Bières sans alcool… En France, la dénomination "bière sans alcool" est réservée à la bière qui présente un titre alcoométrique acquis inférieur ou égal à 1,2 % en volume. Cette législation autorise donc d'apposer la mention "sans alcool" pour un produit titrant en réalité 1,2% d'alcool en volume. De quoi apporter de la confusion chez les consommateurs. Aussi, les grands groupes industriels qui multiplient ces deux dernières années les références réellement sans alcool, le spécifient dans le nom de leurs produits : Carlsberg 0.0%, Heineken 0.0 ou autre Hoegaarden 0.0. On constate ainsi qu'un grand pas a été franchi. Ce ne sont plus des gammes distinctes qui portent le drapeau des bières sans alcool (Tourtel, Buckler, Panach,…), mais bien les marques phares des brasseurs elles-mêmes. En associant directement leurs produits vedettes à ce segment, les industriels montrent ainsi la confiance qu'ils portent dans ce secteur. Après le lancement de Hoegaarden 0.0% en tant que première bière blanche sans alcool en 2011 et celui de la Jupiler 0.0% en 2016, le leader mondial AB InBev élargit sa gamme en janvier 2019 avec la toute première bière d'abbaye sans alcool Leffe Blonde 0.0% en Belgique. Une bière d'abbaye sans alcool?! Certains crieront au sacrilège. Le brasseur veut faire en sorte que, d'ici à la fin de 2025, au moins 20 % du volume mondial de sa bière soit constitué de bières non alcoolisées ou faiblement alcoolisés[1]. Et le numéro deux mondial, le groupe néerlandais Heineken, semble lui donner raison en lançant en avril 2019 sur le marché français son Affligem 0.0. Lors de leur conférence de presse annuelle du 15 mars 2019, le groupe annonçait que la marque Heineken 0.0 détenait 25,4 % de part de marché sur le segment des lagers sans alcool, après deux ans de commercialisation. Le brasseur investit également 6 millions d’euros dans sa brasserie alsacienne de Schiltigheim, afin de porter sa capacité de production à 20 millions de litres d’Heineken 0.0[2]. Le groupe Carlsberg, qui rappelons-le est propriétaire de Kronenbourg en France, annonce détenir 70% du marché français de la bière sans alcool (hors panachés)[3]. Ces bons indicateurs poussent le groupe à multiplier les références sans-alcool, de dégustation ou aromatisées : celles-ci pèsent 29,2% des ventes, contre 21,2% en 2015 et 10,2% en 2010.

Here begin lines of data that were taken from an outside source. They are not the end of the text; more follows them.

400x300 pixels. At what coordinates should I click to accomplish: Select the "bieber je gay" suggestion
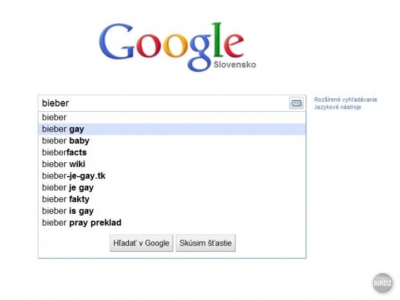pos(172,188)
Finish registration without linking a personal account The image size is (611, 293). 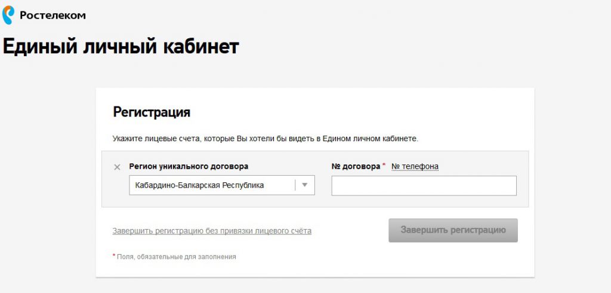212,231
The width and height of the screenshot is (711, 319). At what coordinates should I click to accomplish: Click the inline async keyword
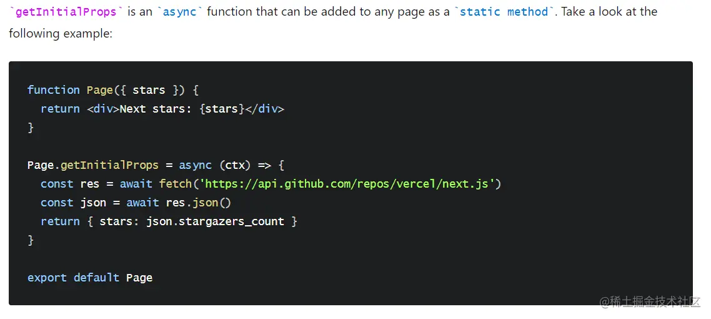click(179, 12)
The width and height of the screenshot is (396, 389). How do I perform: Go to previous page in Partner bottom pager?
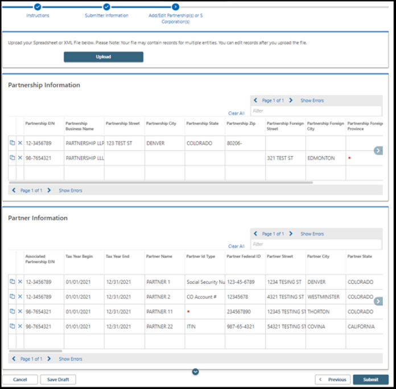click(x=14, y=359)
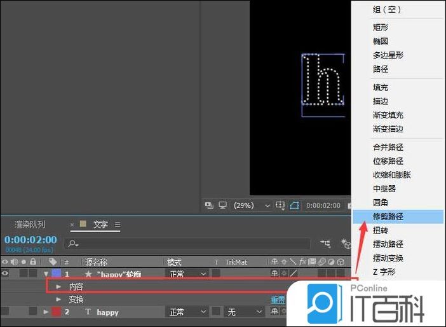Open blend mode dropdown for "happy"轮廓 layer
This screenshot has height=327, width=446.
click(186, 274)
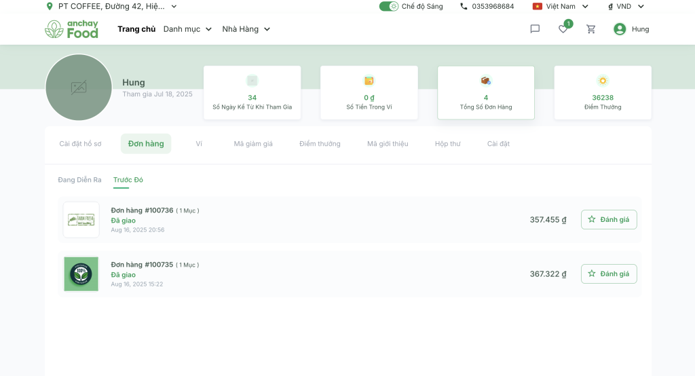695x376 pixels.
Task: Toggle the Chế độ Sáng light mode switch
Action: (x=389, y=6)
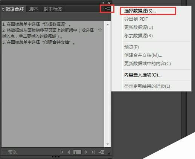Close the Data Merge panel
Image resolution: width=195 pixels, height=159 pixels.
(x=109, y=3)
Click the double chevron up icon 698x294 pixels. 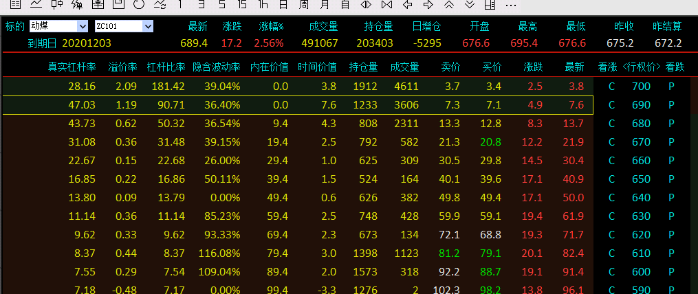pos(448,4)
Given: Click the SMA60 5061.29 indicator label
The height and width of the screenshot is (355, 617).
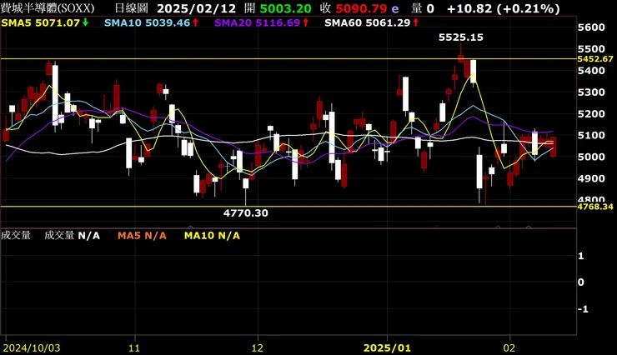Looking at the screenshot, I should tap(368, 23).
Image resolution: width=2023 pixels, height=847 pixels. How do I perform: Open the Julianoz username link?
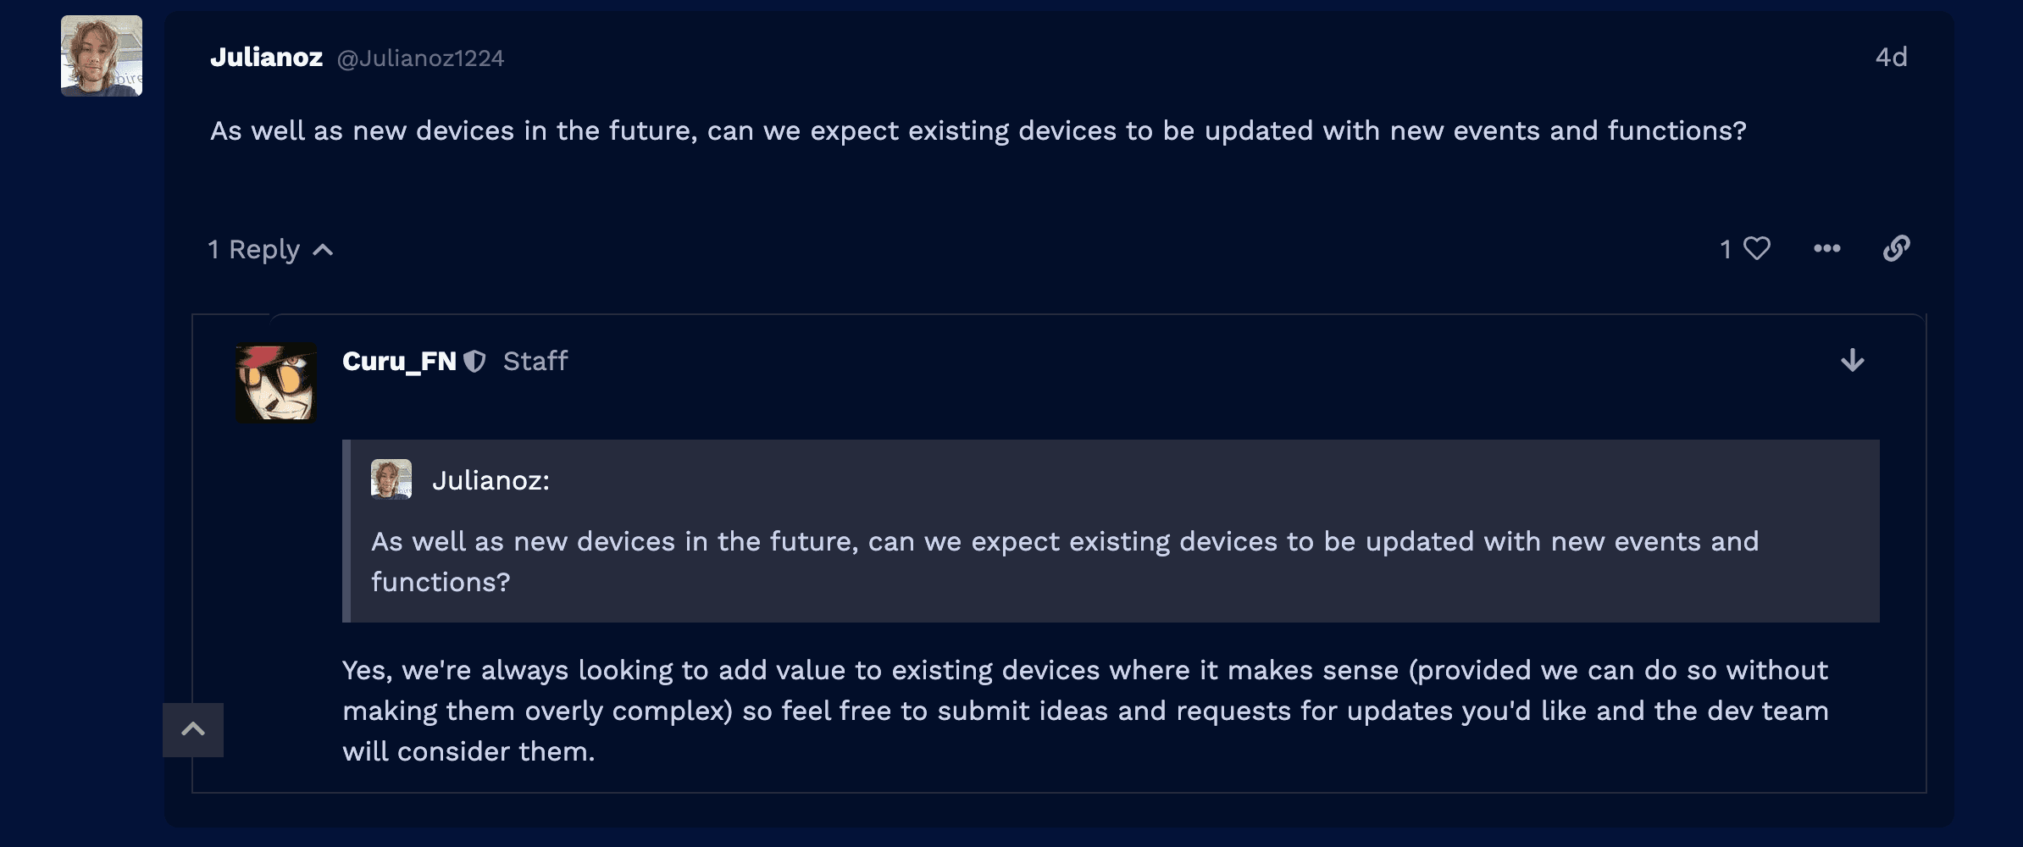pos(266,57)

En juin 2020, le Club des Ami.e.s de la Bière a réalisé un recensement des bières sans alcool françaises pour les brasseries artisanales. Une manière originale de faire une photographie de ce secteur en pleine expansion : https://clubamiesbiere.home.blog/2020/06/10/les-bieres-craft-sans-alcool-en-france En mars 2021, la Brasserie de Bretagne est la première de la région à se lancer sur ce créneau. Elle propose deux références titrant 0,0% sous les dénominations Ar-Men Blonde et Dremmwel. La brasserie précise que "le procédé de brassage limite la quantité de sucres naturellement présents dans les céréales. Puis est réalisée une désalcoolisation par centrifugation : l’alcool est ainsi évaporé à basse température et sous vide".
Les bières sans alcool montrent donc une grosse marge de progression dans l'hexagone. En 2017, la part de marché de ce segment était de 2%. En 2018, ce chiffre grimpait à 2.7%[4], tandis que Brasseurs de France avançait même une part de marché de 5.5% en mai 2019, soit environ 2 litres par an par habitant[5]. En contradiction avec cette tendance de fond, le ministre de l’Agriculture Didier Guillaume affirmait cependant en janvier 2019 que le vin n’était "pas un alcool comme les autres"…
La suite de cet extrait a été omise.